EXERCISE: Exact copies of all the entries are needed.

DATA PROVIDED:
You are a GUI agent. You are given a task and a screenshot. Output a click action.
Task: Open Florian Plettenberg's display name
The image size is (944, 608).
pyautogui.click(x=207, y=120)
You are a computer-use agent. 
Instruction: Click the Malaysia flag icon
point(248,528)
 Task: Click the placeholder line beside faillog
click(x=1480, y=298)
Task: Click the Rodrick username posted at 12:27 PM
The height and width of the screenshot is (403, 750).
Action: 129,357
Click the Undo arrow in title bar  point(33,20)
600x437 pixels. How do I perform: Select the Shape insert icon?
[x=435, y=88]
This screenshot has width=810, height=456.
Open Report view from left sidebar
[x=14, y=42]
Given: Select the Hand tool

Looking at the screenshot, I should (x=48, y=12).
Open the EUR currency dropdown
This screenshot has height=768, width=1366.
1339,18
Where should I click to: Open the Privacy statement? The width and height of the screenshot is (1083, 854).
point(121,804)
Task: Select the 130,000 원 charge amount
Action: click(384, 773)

OUTPUT OF THE TASK:
You are a GUI agent. You are given a task and a screenshot. Output a click action.
Task: Open Florian Plettenberg's display name
The image size is (944, 608).
pyautogui.click(x=207, y=120)
You are a computer-use agent. 
Instruction: Click the Malaysia flag icon
point(248,528)
 Task: Click the placeholder line beside faillog
click(x=1480, y=298)
Task: Click the Rodrick username posted at 12:27 PM
The height and width of the screenshot is (403, 750).
Action: 129,357
Click the Undo arrow in title bar  point(33,20)
600x437 pixels. How do I perform: Select the Shape insert icon?
[x=435, y=88]
This screenshot has width=810, height=456.
Open Report view from left sidebar
[x=14, y=42]
Given: Select the Hand tool

Looking at the screenshot, I should (x=48, y=12).
Open the EUR currency dropdown
This screenshot has height=768, width=1366.
1339,18
Where should I click to: Open the Privacy statement? The width and height of the screenshot is (1083, 854).
point(121,804)
Task: Select the 130,000 원 charge amount
Action: click(384, 773)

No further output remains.